## Task instructions
Wherever a picture appears in the listing, leave it out, and copy the rest exactly.
..........
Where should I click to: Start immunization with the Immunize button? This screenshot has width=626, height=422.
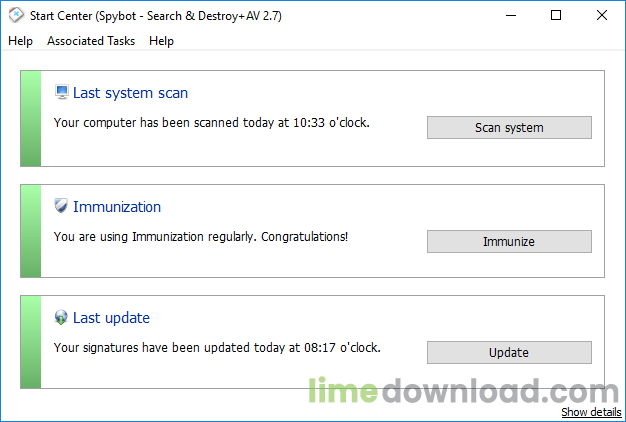click(x=509, y=241)
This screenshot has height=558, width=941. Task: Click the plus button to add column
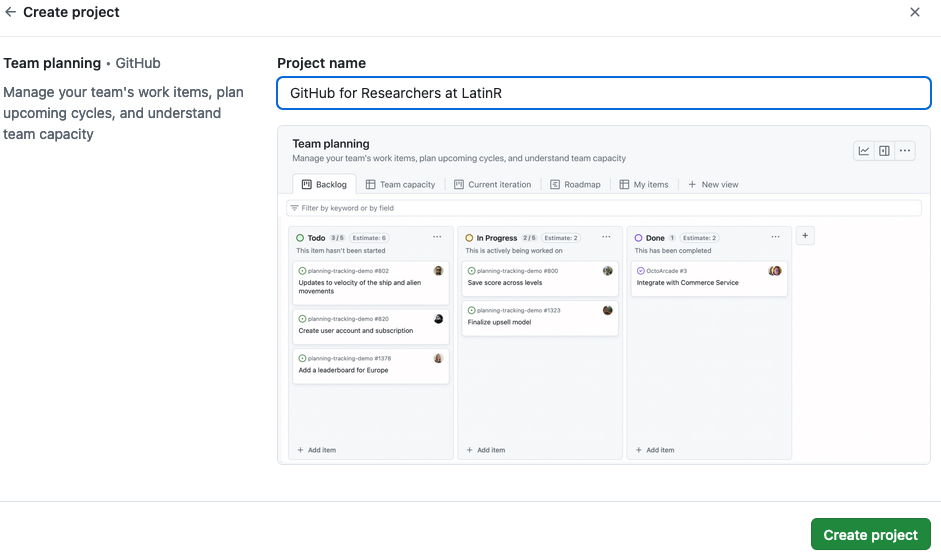(x=806, y=236)
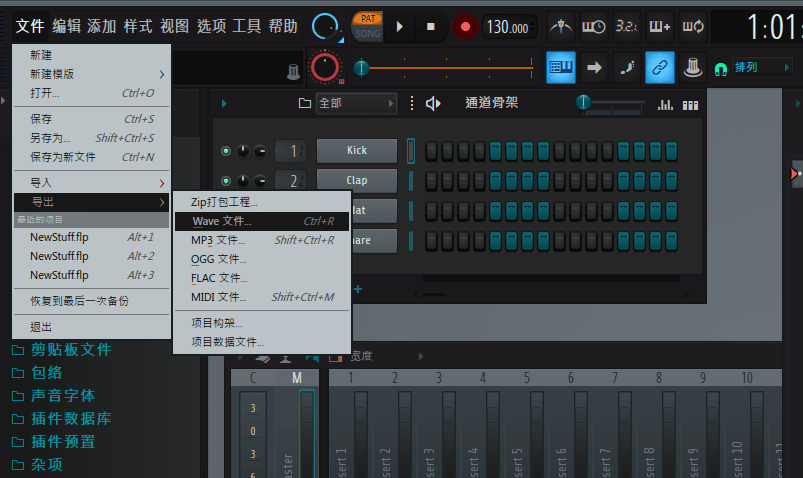Click the step sequencer view icon
Viewport: 803px width, 478px height.
click(x=690, y=104)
..........
## Answer for this exercise
Where should I click to: Start immunization with the Immunize button? This screenshot has width=626, height=422.
click(x=509, y=241)
This screenshot has height=558, width=941. Task: Click the plus button to add column
(x=806, y=236)
Click the step sequencer view icon
Viewport: 803px width, 478px height.
click(x=690, y=104)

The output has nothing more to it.